Saturday, December 01, 2007
On white plagues and black magic posted by Richard Seymour
Since it is World AIDS day. The old thesis that Haiti was responsible for bringing the dominant HIV strain to the United States and Europe has been resuscitated. The scientists behind it say that they may now be able to trace its origins back to the Congo, and find a cure. As these authors point out, the theory is dubious, and the last time this accusation was in vogue was when Haitians were labouring under a US-imposed dictatorship in the 1980s. The scientific work behind these claims, and the nature of their presentation, is questioned only in some of the mainstream coverage. In fact, as William Bowles points out, the study is months old and has been gravely criticised by leading scientists in the meantime, not least because some of the speculations offered as conclusion rest on the irrational and dangerous mythology of a single identifiable transmitter of the virus. Given the trends in sex tourism, AIDS might as easily have been transmitted from any part of the United States to any part of the Carribean (although, curiously, Cuba has largely averted the pandemic). However, part of the significance of these claims is in part the ideology they slot into, that being the Kaplanesque drama of decivilisation in which Africa is the source of disease, crime and political instability.
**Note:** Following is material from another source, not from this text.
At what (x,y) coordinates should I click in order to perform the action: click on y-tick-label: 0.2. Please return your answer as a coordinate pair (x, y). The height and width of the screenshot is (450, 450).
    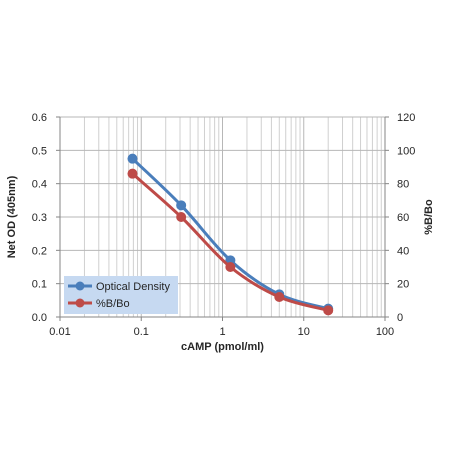
    Looking at the image, I should click on (40, 251).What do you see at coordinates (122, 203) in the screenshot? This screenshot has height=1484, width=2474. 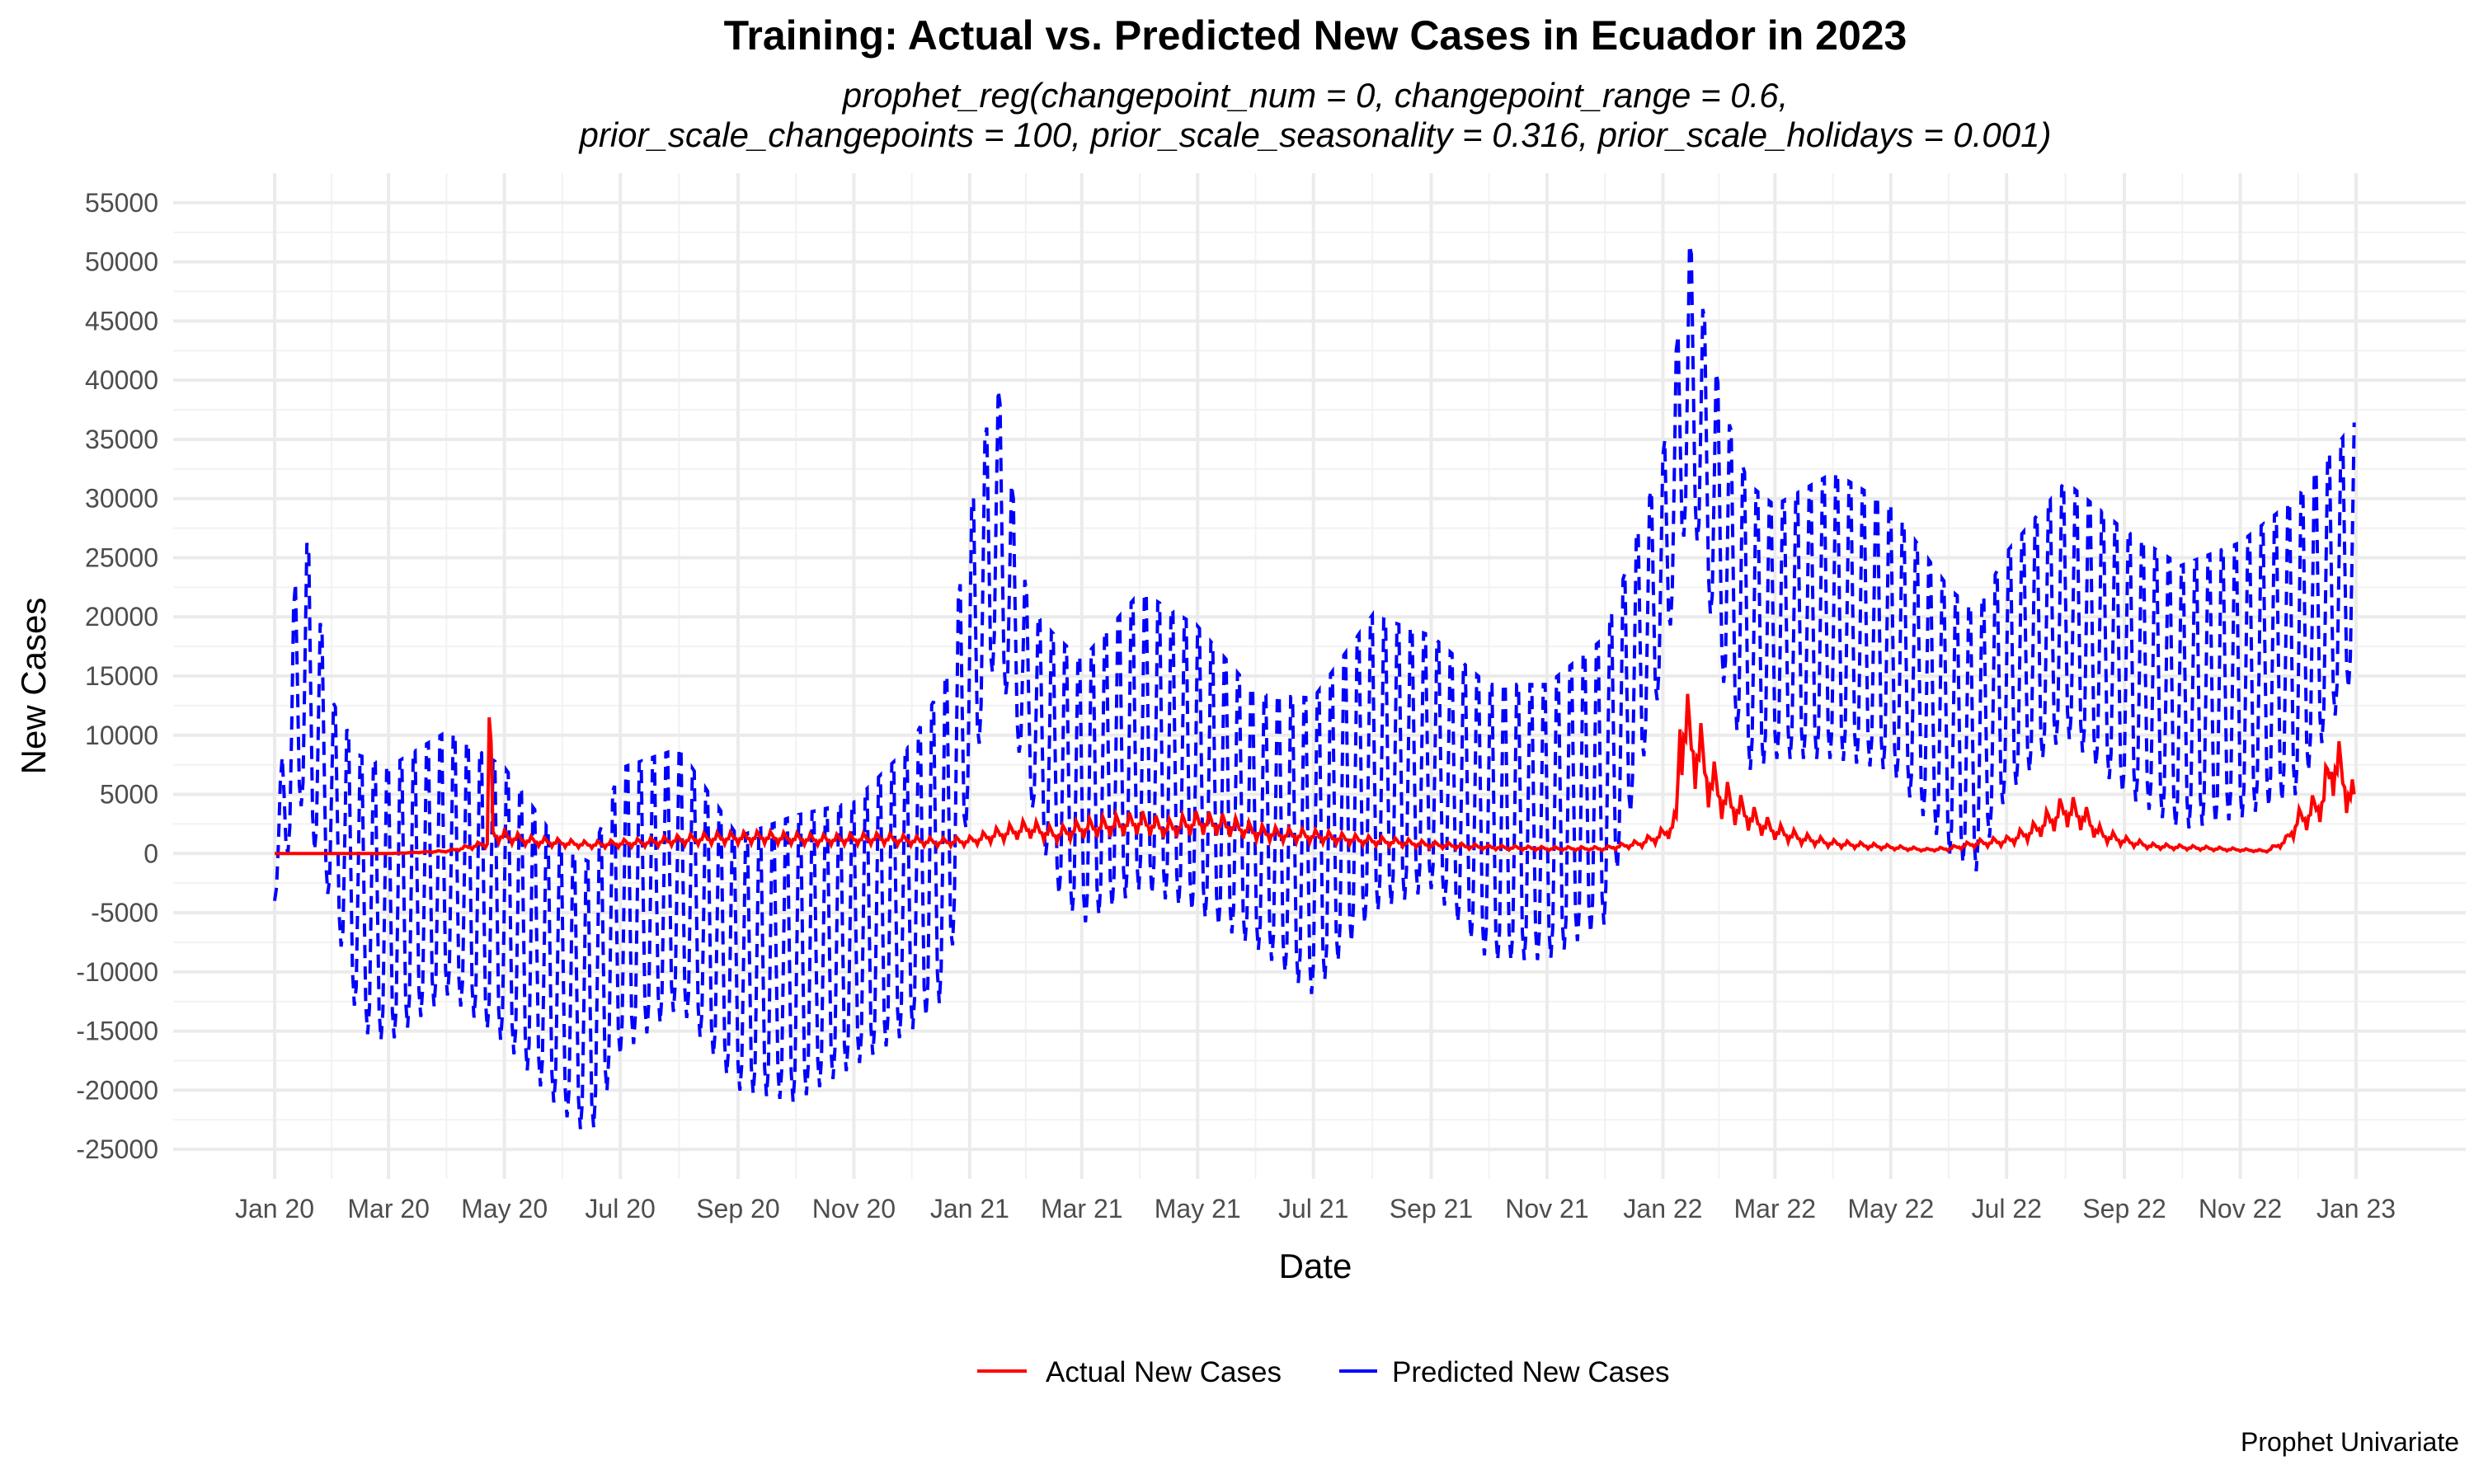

One of the most powerful challenges to this dogma is also one that has been attacked most vitriolically, though praised handsomely by some highly qualified peeps. Edward Hooper's work of reportage and detection, The River, traces the origins of AIDS to polio vaccinations in the Belgian-ruled Congo in the 1960s. The vaccinations were, in Hooper's view, probably contaminated with SIV from chimps livers harvested (often through live vivisection) by the medical centre in question and used to cultivate the vaccine. If Hooper is right, then AIDS is one further tragedy of colonialism. No wonder, then, that such invective has been poured on the book by some: it's sanctimonious, boring, doctrinaire, hysterical, etc (one of Hooper's hostile critics happens to be the lead author of the latest study). Hooper mildly terms this mixture of condescension and derision a "defensive response". Even if Hooper's basic thesis turns out to be wrong, which seems unlikely, there remain huge questions opened up by Hooper's reporting - strange gaps in the record, missing documents, the problems with the way in which science has been conducted, the narrow avoidance of transmission of other dangerous diseases through the same practises etc. That the alternative theory, that infected chimp meat was ingested by hunters, is widely believed among virologists tells us a great deal more about the status of science in the ideological field than it does about the status of the theory.
Even if Hooper was wrong, we would be left with the question of social justice. Capital's systemic opportunism is such that, while AIDS has killed tens of millions of people, most of whom are Africans, Western pharmaceutical capital has located unprecedented profit opportunities in the holocaust. Its most aggressive political auxiliaries now in command of the White House, relying on an opportunistic coalition between the Christian Right and Wall Street, are pushing policies designed to intensfy the problem with a sadistic insistence on 'abstinence education' which substantially blunts the effect of a victory won by activists in 2001, specifically in their demand that Third World countries should be permitted to break the intellectual property claims of medical giants. So AIDS, a holocaust inflicted by colonialism, is now one that is perpetuated by capitalism. Some people might ask, as a certain oleaginous American politician did on Question Time a few years back, if we will leave anything to be settled outside of politics. Isn't this one of those things that politics doesn't touch? Can't you leave well enough alone? Can't you resist dirtying everything (even fatal disease) with your politics? The question is analogous to the older one: is nothing sacred? The obvious answer is, of course not.